Perhaps - and this goes for the Kyoto School too - one of these insights is that nothingness and unknowing don't have to be equated with a destructive nihilism but with the experience of unity and participation - whilst resisting the tendency of objectifying metaphysics to claim that we can in some way 'know' that this experienced unity is really the truth of how things are, i.e., reveals being itself.
Ethics arises in the recognition of our obligation to care for others as beings, like us, exposed to mortality - that is, beings who need our help. Buddhism, not wrongly, extends this to 'all sentient beings'.
At a theoretical level, I think a naturalist approach to religion is just asking questions I'm not interested in. They're perfectly legitimate in their own terms, but they don't address the actual experience of how one or other aspect of religion becomes existentially meaningful to us in our actual lives. The fact that we ourselves are the subject of investigation makes all the difference.
Essentially I see the new atheism as largely part of the crisis of the left. Having failed to carry through its agenda in relation to political and economic life it's rounding on religion, ignoring the fact that, in some key respects, many believers are likely to share leftist aspirations.
When I'm on the operating table, I'm happy for the surgeon to treat me as a machine, but the moment I return to consciousness I have other needs and aspirations that should be recognized. We're not here only to survive or extend our individual or species life but to do something seemingly more difficult, for which I've used words and phrases like 'love' and the 'Kingdom of God'.
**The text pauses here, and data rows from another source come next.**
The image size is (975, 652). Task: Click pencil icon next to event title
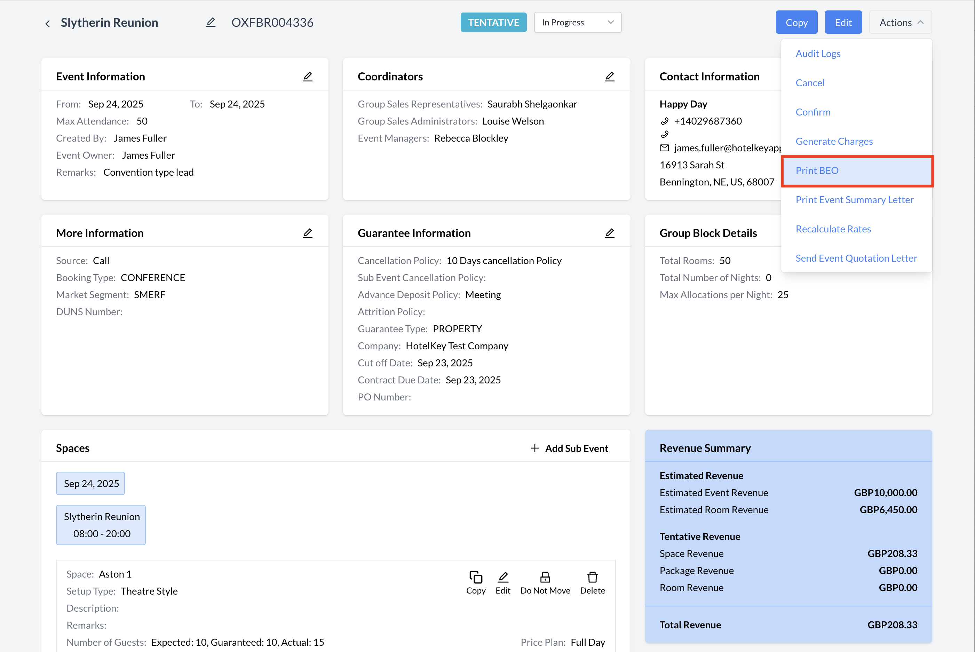pyautogui.click(x=211, y=22)
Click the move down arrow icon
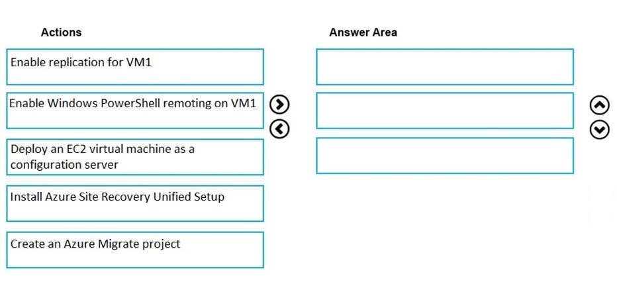Viewport: 617px width, 282px height. pos(599,130)
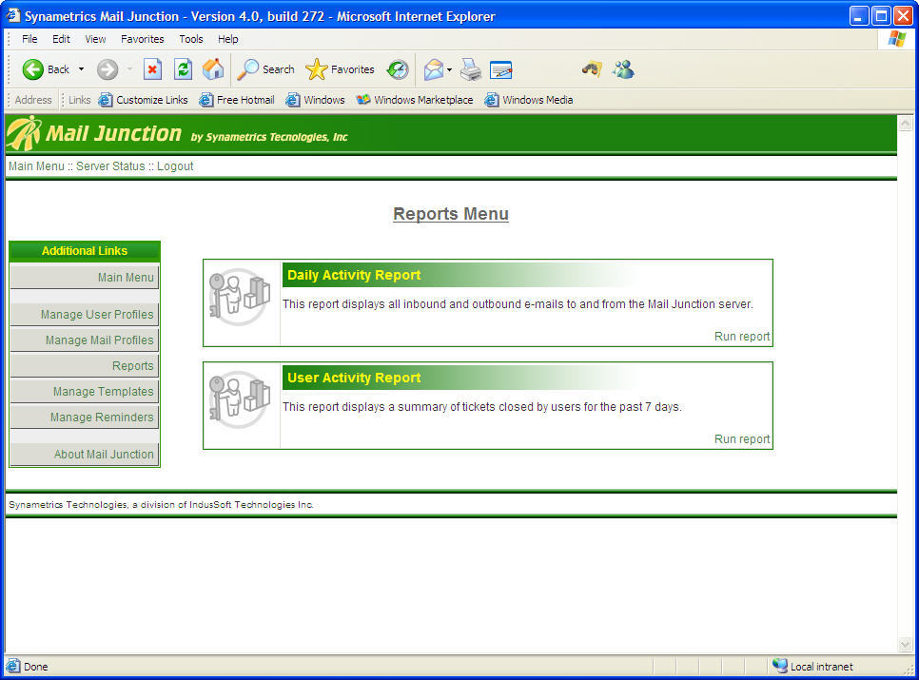Open the Research binoculars tool
Screen dimensions: 919x680
click(591, 68)
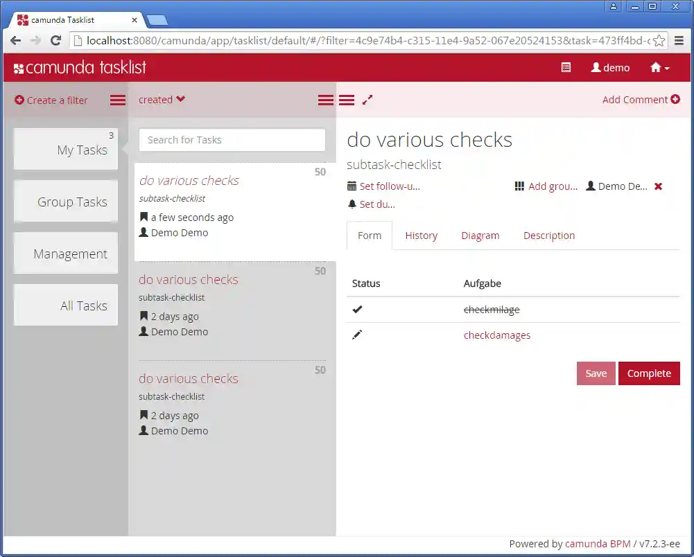Click the red X to unassign Demo Demo
This screenshot has width=694, height=557.
[658, 186]
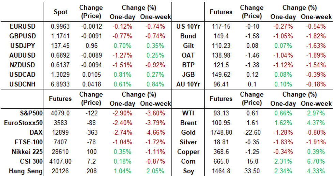Image resolution: width=334 pixels, height=176 pixels.
Task: Click the Spot column header
Action: click(x=61, y=12)
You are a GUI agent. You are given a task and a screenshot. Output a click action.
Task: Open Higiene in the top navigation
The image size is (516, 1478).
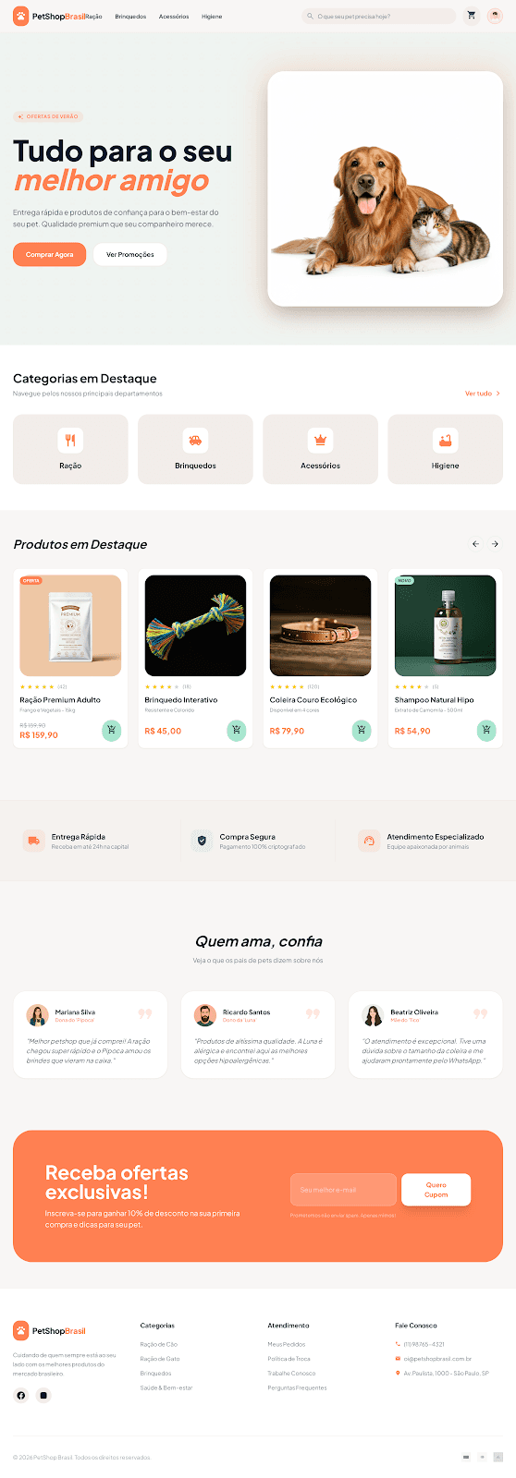pos(212,17)
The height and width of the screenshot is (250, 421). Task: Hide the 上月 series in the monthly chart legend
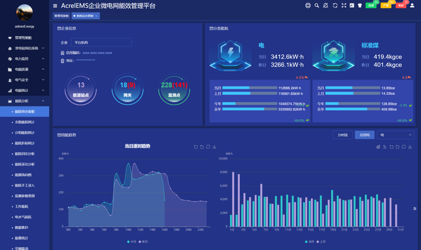tap(321, 242)
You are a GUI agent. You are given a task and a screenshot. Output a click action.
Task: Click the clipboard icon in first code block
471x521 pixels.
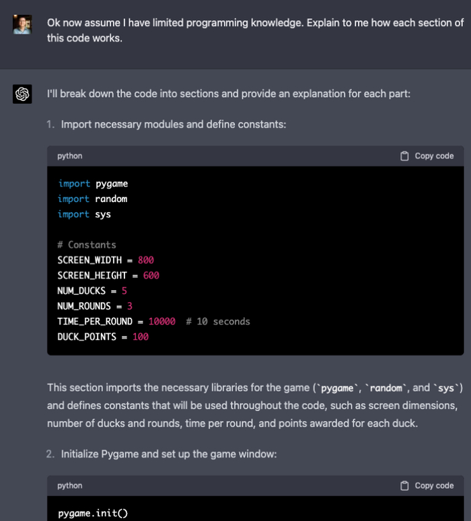point(404,156)

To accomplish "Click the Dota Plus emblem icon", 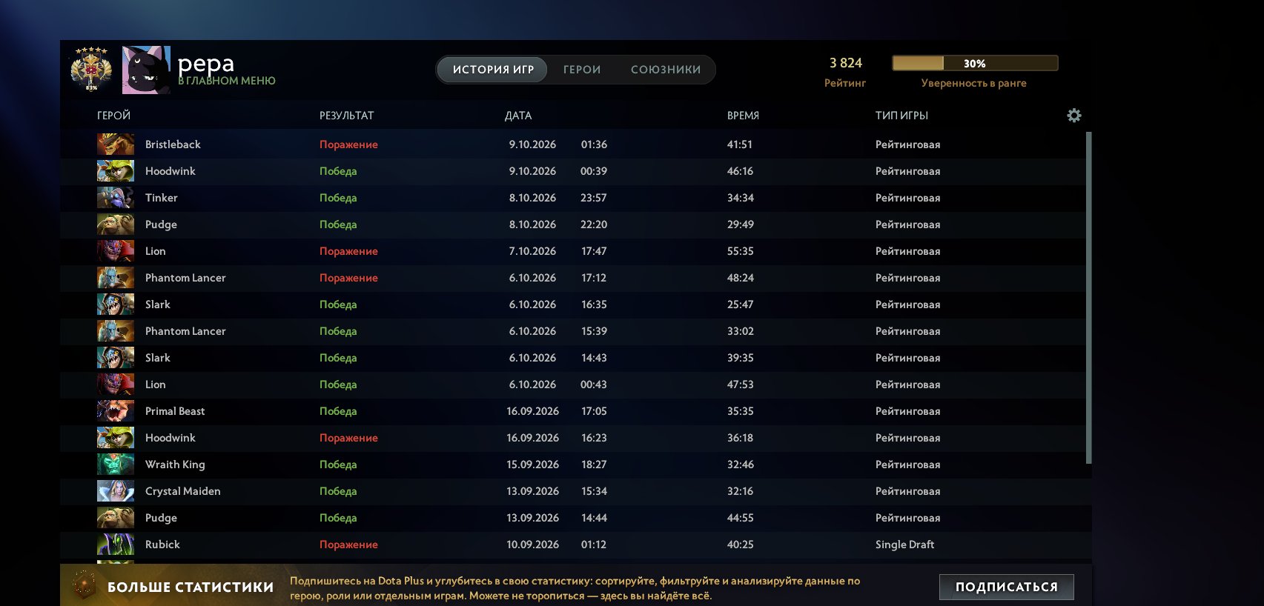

Of course, if one's reading Kierkegaard for personal interest that's fine - but it's sloppy scholarship just to cherry pick what suits one from a particular author, whether it's Kierkegaard, Heidegger, or whoever. Nevertheless, it does seem to me that even the more religious parts of the authorship can offer significant insights into the meaning of the human condition to those who can't then say that, e.g., they believe Jesus Christ is the Son of God and their personal Saviour.
Every stroke a tennis player plays is different, yet we perceive them as playing in a distinctive and unique way. It's what Heidegger called a certain 'how' of existing. It's ultimately always singular, and the double task of (a) getting it in view and (b) communicating it to others will inevitably be marked more often by failure than success!
I'm not sure that I 'am' a philosopher - but I do engage with questions that are generally recognized as philosophical questions, such as the character of human existence and what makes for a good human life.
But, inevitably, as he [Kierkegaard] approaches what we might call his Christocentric climax many readers drop off. Many scholars just leave that part of his authorship alone.